Si l'on considère attentivement le genre humain, à l'époque où commence cette grande révolution, on n'aura pas de peine à démêler, à travers l'éclat des événemens, les causes qui la rendoient nécessaire. Le corps social étoit épuisé, et l'apparence de vigueur qu'il continua de montrer quelque temps encore, tenoit presque uniquement à la conservation de la discipline militaire, qui s'altéra bientôt comme tout le reste. La puissance absolue des empereurs suppléa momentanément aux lois, aux mœurs, à la Religion. Il y eut je ne sais quelle triste imitation de l'ordre, parce qu'on obéit, et l'on obéit parce qu'on trembla. L'épée du légionnaire fut le sceptre avec lequel on gouverna ces fiers Romains qui avoient donné des fers au monde entier ; et comme il n'y avoit jamais eu d'exemple d'une semblable domination, jamais il n'en exista d'une pareille servitude.

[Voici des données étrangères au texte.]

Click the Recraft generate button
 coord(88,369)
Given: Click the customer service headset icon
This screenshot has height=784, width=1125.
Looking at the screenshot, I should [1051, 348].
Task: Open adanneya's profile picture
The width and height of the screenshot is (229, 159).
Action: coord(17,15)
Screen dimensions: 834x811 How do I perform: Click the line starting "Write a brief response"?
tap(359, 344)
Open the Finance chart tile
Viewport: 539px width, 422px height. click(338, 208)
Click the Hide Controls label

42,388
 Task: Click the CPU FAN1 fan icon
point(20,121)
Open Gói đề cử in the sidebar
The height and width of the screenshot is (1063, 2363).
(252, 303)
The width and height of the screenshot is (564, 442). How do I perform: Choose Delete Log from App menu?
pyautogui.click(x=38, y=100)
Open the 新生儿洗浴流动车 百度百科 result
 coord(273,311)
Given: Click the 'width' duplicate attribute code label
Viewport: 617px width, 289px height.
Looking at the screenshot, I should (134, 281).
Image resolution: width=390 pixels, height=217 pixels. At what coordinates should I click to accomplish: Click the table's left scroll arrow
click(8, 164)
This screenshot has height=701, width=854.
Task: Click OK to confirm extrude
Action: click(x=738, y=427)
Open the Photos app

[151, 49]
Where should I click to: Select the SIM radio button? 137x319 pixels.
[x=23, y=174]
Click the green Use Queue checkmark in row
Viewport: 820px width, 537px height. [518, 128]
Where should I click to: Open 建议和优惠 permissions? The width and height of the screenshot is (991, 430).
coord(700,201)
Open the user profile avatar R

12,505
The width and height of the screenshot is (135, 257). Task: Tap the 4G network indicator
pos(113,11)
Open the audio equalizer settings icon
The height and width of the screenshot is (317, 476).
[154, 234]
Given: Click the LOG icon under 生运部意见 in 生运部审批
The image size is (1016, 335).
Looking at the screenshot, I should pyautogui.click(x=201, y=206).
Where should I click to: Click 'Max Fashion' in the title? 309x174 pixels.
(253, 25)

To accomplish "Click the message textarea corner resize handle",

A partir du règne de Tibère, on voit les âmes se dépraver à un point qui étonne même aujourd'hui; ou plutôt on voit se manifester une dégradation déjà existante, et qui n'attendoit, pour se produire au grand jour, et prendre, en quelque sorte, une solennelle possession de l'opprobre, qu'un premier exemple et un indigne salaire. A la vérité, quelques rares vertus apparoissoient encore de loin à loin dans la société, comme ces feux

qu'on allume la nuit sur les bords d'une mer orageuse, pour indiquer la route au navigateur; mais elles sembloient ne briller que pour éclairer les naufrages qu'elles auroient dû prévenir. Et ces vertus elles-mêmes, examinées de sang-froid, qu'étoient-elles, après tout, que le facile courage de mourir, disons mieux, de se dérober à la fatigue de vivre? La force des plus hautes âmes consistoit à plier sous le fardeau de ces temps effroyables. Qu'on juge du peuple entier par les exceptions.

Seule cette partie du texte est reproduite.